After a successful season with the Chiefs and working with Virden’s Patty Hole on his skating and sessions with The Hockey Factory’s Dave Lewis, Poole earned a Rockets roster spot. He said the highlights of his season were making the team, scoring his first goal and helping the team earn a playoff berth.

The Rockets were looking to make a deep playoff run and excited to show they could play with the best major junior teams. The team was to host the Memorial Cup national championship, but that was cancelled due to the pandemic. Before the cancellation announcement, Poole said there was a buzz in the city about the event. He was looking forward to:

“Seeing top teams. Seeing the level you have to be at.”

By that point in the season, Poole had clearly demonstrated he could compete at the WHL level. The biggest differences between the U18 and major junior levels?

“The speed. There are a lot of high skilled players. You have to be ready. … You got to do the little things right,” Poole said. “If you don’t, the puck will end up in the back of the net.”

Poole also successfully adjusted to life off the ice.
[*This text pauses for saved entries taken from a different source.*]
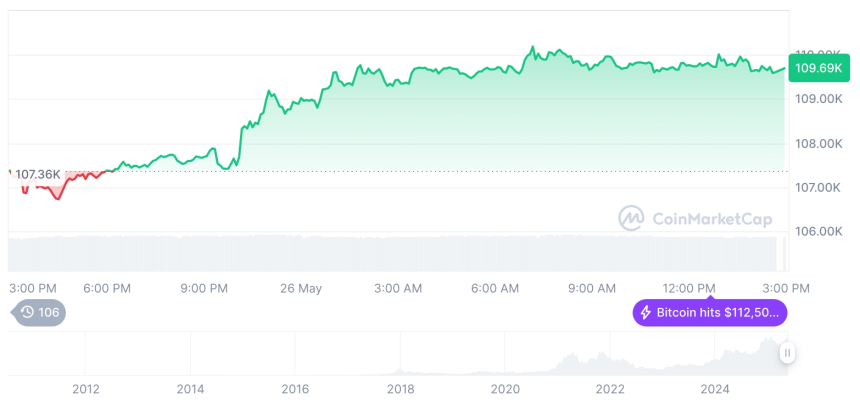Click the lightning bolt icon on the purple event tag
This screenshot has height=401, width=860.
tap(646, 313)
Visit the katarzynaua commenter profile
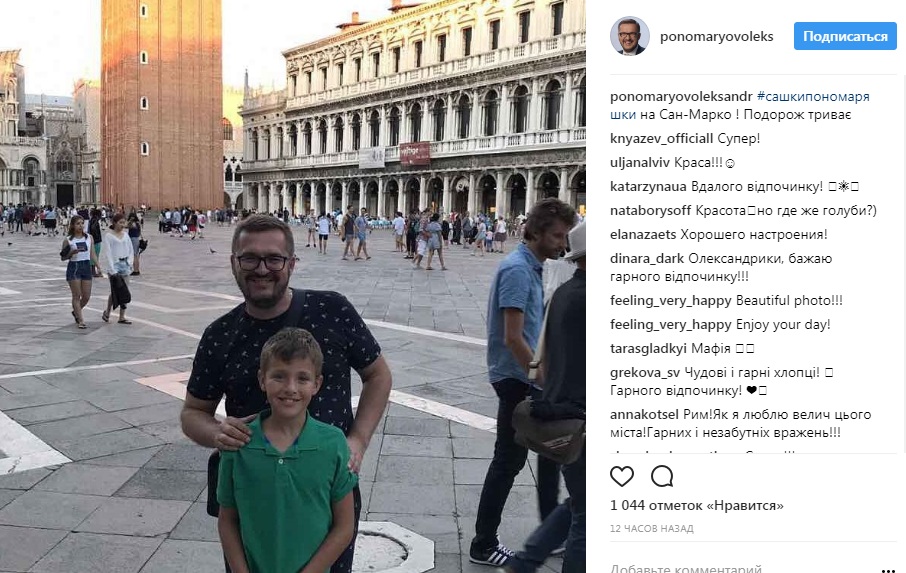Screen dimensions: 906x573 [x=648, y=187]
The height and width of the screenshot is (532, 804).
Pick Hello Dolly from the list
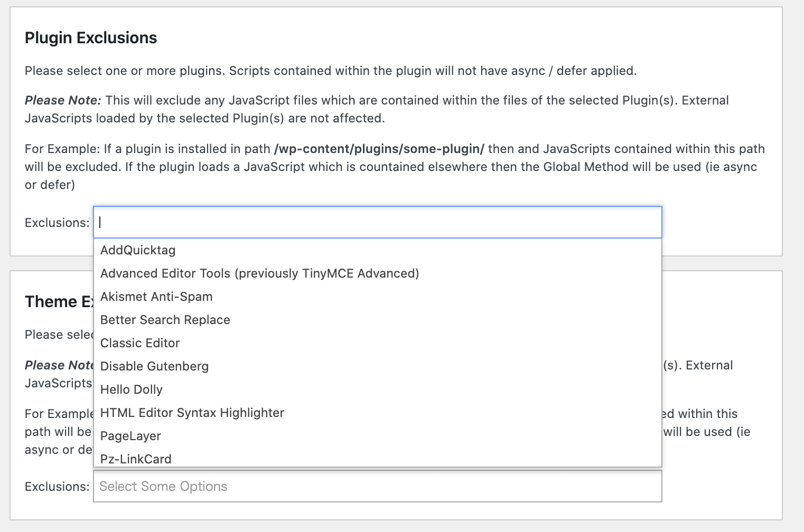[x=131, y=390]
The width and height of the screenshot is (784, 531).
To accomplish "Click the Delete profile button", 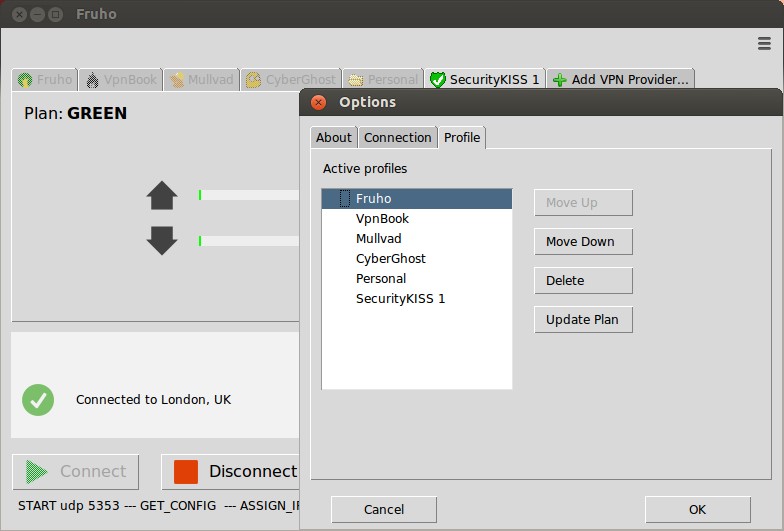I will coord(583,281).
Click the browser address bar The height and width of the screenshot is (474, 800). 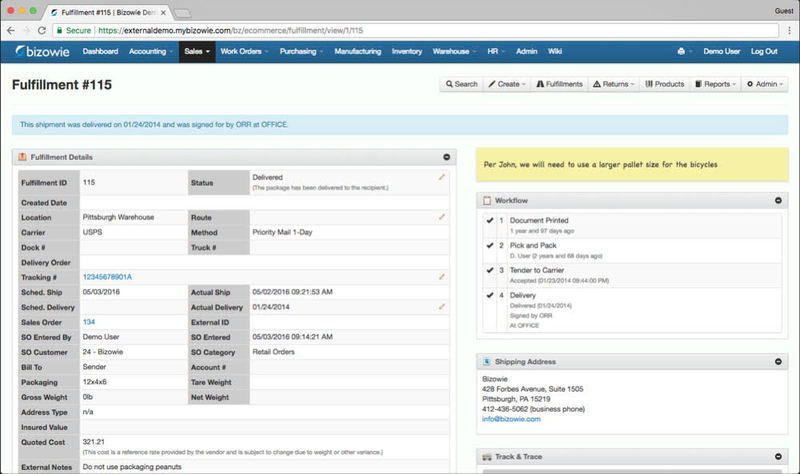click(400, 30)

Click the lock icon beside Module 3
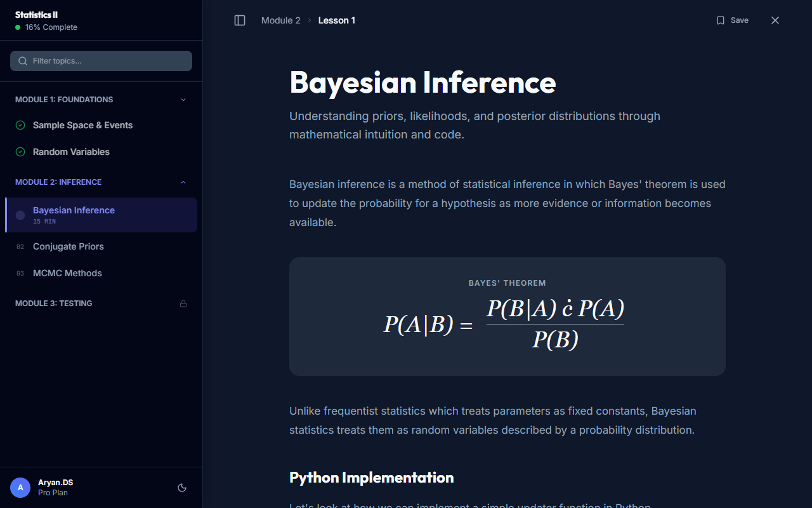[x=183, y=304]
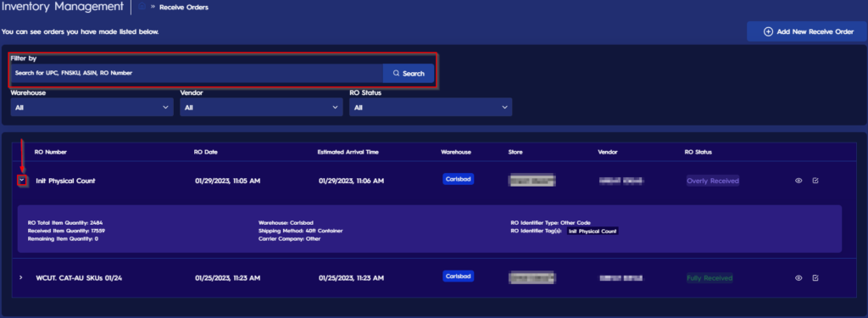The height and width of the screenshot is (318, 868).
Task: Expand the WCUT. CAT-AU SKUs 01/24 row
Action: (21, 277)
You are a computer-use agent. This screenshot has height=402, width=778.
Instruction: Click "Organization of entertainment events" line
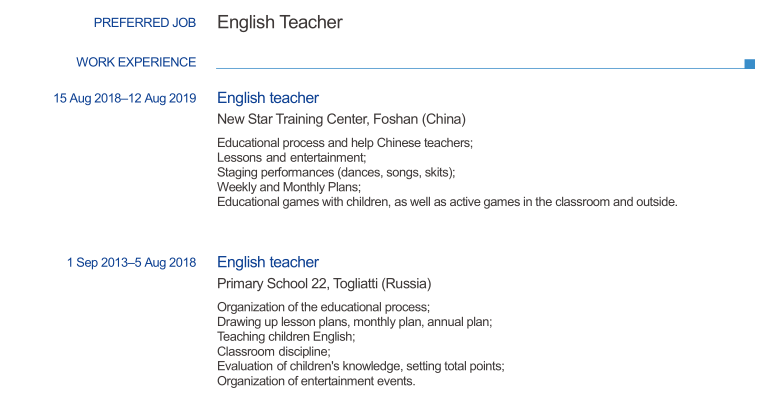click(316, 381)
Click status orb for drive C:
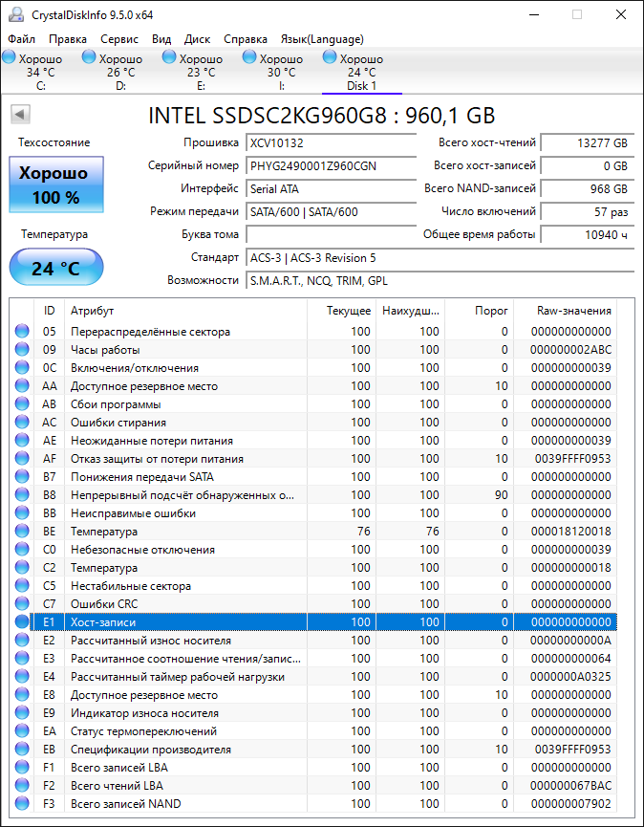Viewport: 644px width, 827px height. 9,57
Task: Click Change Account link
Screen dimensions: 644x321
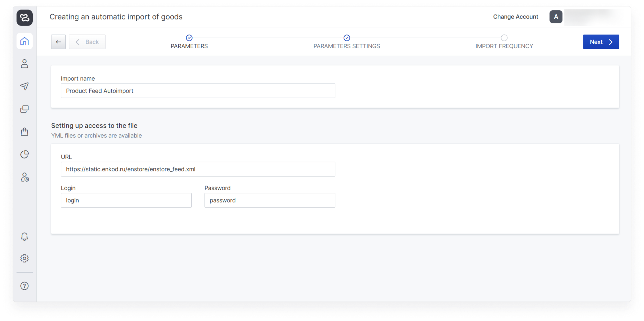Action: [516, 17]
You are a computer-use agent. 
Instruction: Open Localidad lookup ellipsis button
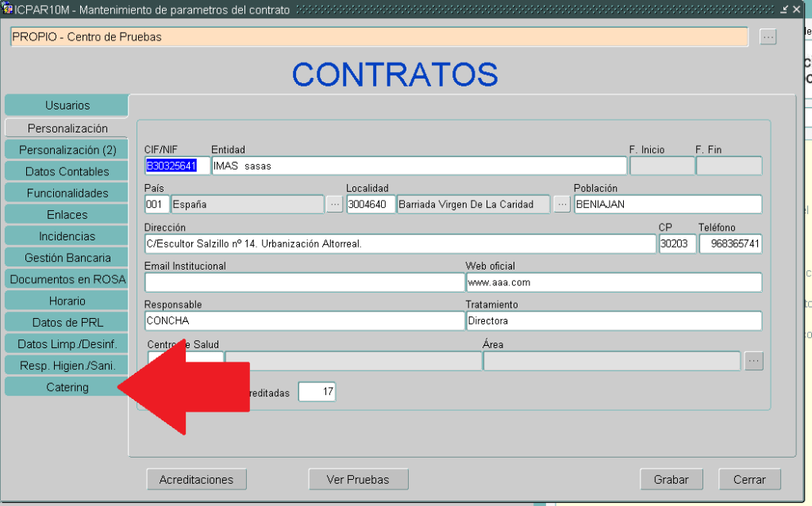click(562, 205)
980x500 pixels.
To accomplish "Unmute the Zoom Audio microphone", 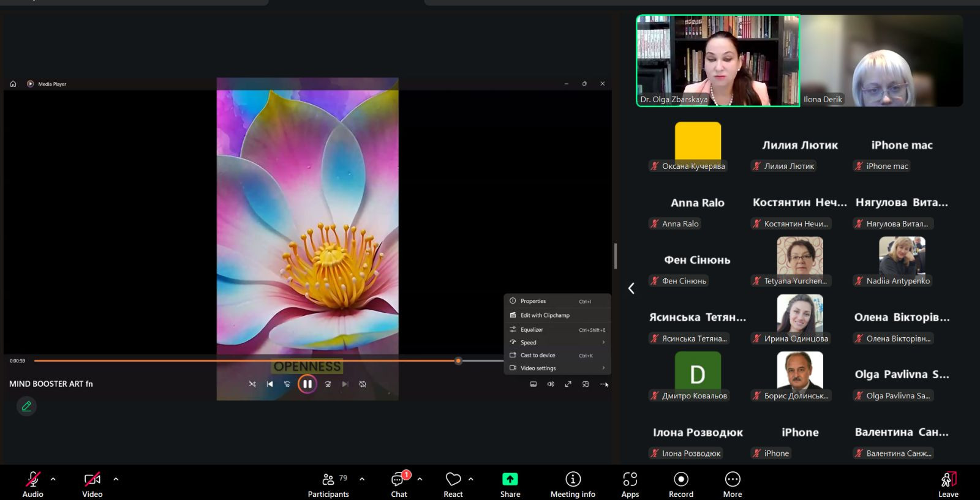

He enjoyed living away from home and adjusted to the switch from Moosomin’s McNaughton High School, with an enrollment of about 320, to Kelowna Secondary School with more than 1,800 students. Poole proved he could succeed academically.

He was named the Rockets’ Scholastic Player of the Year. Poole was selected as the Rockets Academic Achiever for November, January, and February. He said he had to be focused on his school work. The WHL has teams spread from Victoria, B.C. in the west to Winnipeg in the east to Portland, Ore. in the south. Long road trips by bus meant a lot of homework for Poole.

A road trip to Brandon also was a homecoming of sorts for him. “It was great to see all of the family, friends, and old teammates,” Poole said.

Along every step of his hockey journey, he has been supported by his family.

“Both my parents have sacrificed a lot for me to get to this level,” Poole said. “They are always texting me to see if I need anything. … I definitely would not be where I am without them.”